Una obra maestra divisiva
Si bien antes de Brazil Gilliam ya había dirigido al menos una gran película que fue Los aventureros del tiempo (y un gran cortometraje: el episodio que abre la proyección de El sentido de la vida), es en este film donde todos los elementos que conforman su estilo visual encuentran un lugar: el uso del gran angular y la influencia del expresionismo, la imagen barroca y recargada por su exceso imaginativo y el redescubrimiento del eje vertical para el cine -que solo tiende a expandirse y explorar de modo horizontal- algo que se vuelve especialmente significativo en esta historia sobre un estado fascista en la que las relaciones sociales están lejos de ser igualitarias.
Junto con Blade Runner, Brazil creó un tipo de futuro que ya quedó en nuestro pasado, el futuro retro, pero que fue una de la visiones más influyentes y pregnantes de los años 80. Esta es una película que dejó su huella en muchas más pero que luce como ninguna otra. Esto no quiere decir que, a la distancia, sea perfecta. Hoy, el personaje de Sam Lowry resulta un antihéroe que no parece capaz de convocar muchas simpatías, aunque su fin sea el opuesto. Desde que lo vemos por primera vez, Sam está obsesionado por una mujer y, a pesar de que descubre que el mundo triste y opresivo en el que vive en verdad es demente y criminal, no logra interesarse o conmoverse por nada más. Al final de su trayecto, Lowry descubre que el gobierno tortura y mata sin razón y, sin embargo, su única preocupación sigue siendo la del comienzo: conquistar o salvar a una mujer.
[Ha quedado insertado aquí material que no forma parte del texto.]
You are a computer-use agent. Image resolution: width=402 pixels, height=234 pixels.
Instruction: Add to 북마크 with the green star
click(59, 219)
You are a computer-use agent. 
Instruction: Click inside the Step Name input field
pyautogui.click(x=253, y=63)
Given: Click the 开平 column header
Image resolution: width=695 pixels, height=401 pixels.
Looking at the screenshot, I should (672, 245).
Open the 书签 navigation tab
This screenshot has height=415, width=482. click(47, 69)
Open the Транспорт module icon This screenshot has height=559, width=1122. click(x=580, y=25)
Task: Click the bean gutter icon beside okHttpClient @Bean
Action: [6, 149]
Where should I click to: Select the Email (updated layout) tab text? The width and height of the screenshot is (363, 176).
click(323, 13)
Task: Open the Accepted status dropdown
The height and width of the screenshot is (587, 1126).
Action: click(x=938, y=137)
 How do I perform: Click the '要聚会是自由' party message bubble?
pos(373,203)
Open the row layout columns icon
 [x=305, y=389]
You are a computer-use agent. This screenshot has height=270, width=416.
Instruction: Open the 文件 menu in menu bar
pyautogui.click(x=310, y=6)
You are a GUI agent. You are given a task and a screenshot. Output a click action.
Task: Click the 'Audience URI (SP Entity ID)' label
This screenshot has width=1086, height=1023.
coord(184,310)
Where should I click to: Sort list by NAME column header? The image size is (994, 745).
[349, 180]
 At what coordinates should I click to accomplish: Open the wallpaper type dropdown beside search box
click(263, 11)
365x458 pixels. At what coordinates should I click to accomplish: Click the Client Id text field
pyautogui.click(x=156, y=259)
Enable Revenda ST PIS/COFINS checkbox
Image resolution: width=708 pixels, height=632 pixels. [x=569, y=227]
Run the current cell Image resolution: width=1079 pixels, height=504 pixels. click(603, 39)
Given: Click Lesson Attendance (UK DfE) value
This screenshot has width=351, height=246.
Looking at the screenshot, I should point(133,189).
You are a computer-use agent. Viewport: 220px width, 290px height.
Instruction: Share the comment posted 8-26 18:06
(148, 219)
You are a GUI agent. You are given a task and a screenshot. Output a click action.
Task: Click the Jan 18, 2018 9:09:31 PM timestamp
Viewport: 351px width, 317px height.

Esta monomanía lo vuelve antipático. Y la mujer que lo obsesiona no logra transmitir mucho que justifique tal obsesión. Así como los personajes centrales son fallidos, los secundarios son extraordinarios, especialmente el torturador Jack Lint (Michael Palin), quien es un padre dedicado y un amigo fiel y encarna como pocas otras veces en el cine la banalidad del mal. Tal como todas las obras de Gilliam, Brazil fue una película divisiva, admirada y detestada pero que nos mostró imágenes que nunca habíamos visto antes. A la vez, fue tan copiada que, con los años, su estatura gigantesca no puede sino parecer un poco menor.